The Rapid City Police Department announced Tuesday that it was seeking an arrest warrant for 22-year-old Austin Hier of Rapid City. According to the department, the suspect was never threatened by the men he shot at, did not see either man with a weapon, nor had any knowledge of what happened before he decided to become judge, jury and potentially executioner.

The police department also made it clear in the press release when it is permissible to make what should be the difficult decision to shoot at another person.

“The safe operation of a firearm starts with the responsibility of the person carrying it,” Captain James Johns said in the release. “If you point a weapon at somebody and fire it, you need to be able to clearly illustrate why that person presented a threat to you or somebody else.”

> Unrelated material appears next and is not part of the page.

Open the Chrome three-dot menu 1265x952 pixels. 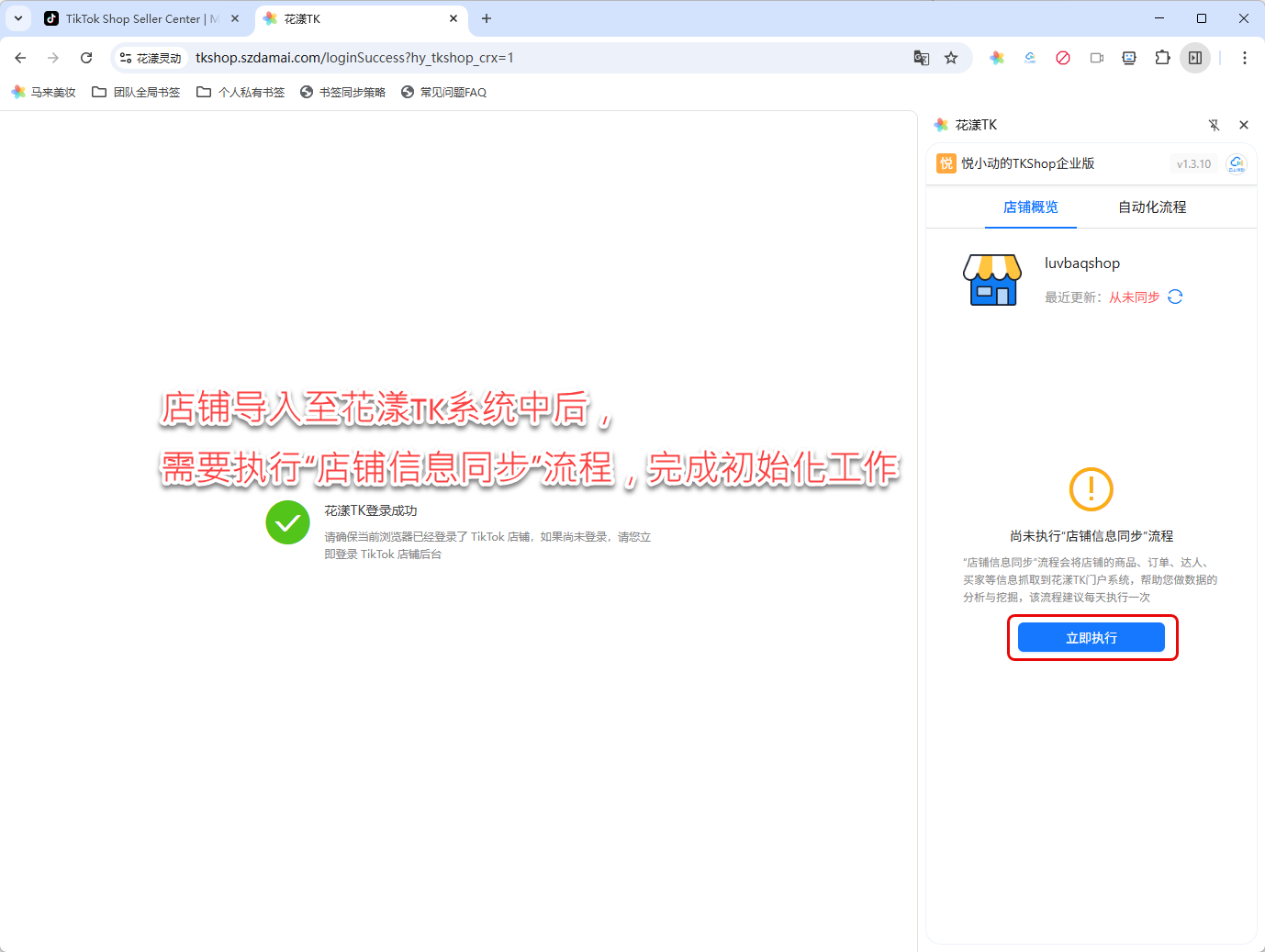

We are living in a time when more and more Americans are purchasing handguns and assault rifles. Many say they are doing this to protect themselves, their families and their property, all legitimate reasons for law-abiding residents to own a firearm.

In this case, however, police say the suspect strayed far away from what state law allows. If what they allege is true, the suspect surely did as the days of vigilante justice are now far behind us.

He was fortunate in one respect - the unarmed men had robbed the convenience store. But that doesn’t mitigate his actions. He made what could have been a deadly decision without knowing the facts or taking into consideration the threat he posed to others in his Wild West moment.

What if an errant bullet had struck an innocent person or child, or ignited a gasoline pump that caused an inferno in the neighborhood? The fact that his bullets didn’t harm anyone or any property doesn’t lessen the crime.

The police department needs to be commended for seeking charges that should send a message to every gun owner in this community - with gun ownership comes many responsibilities. Even if you’re carrying a gun for all the right reasons, you need to know when to use it as well as how to use it. For that reason, we urge all gun owners to take safety classes and the time to truly understand the law.

Even though the Second Amendment guarantees a law-abiding citizen the right to bear arms, it won’t keep you from going to prison if you shoot and kill someone for the wrong reason.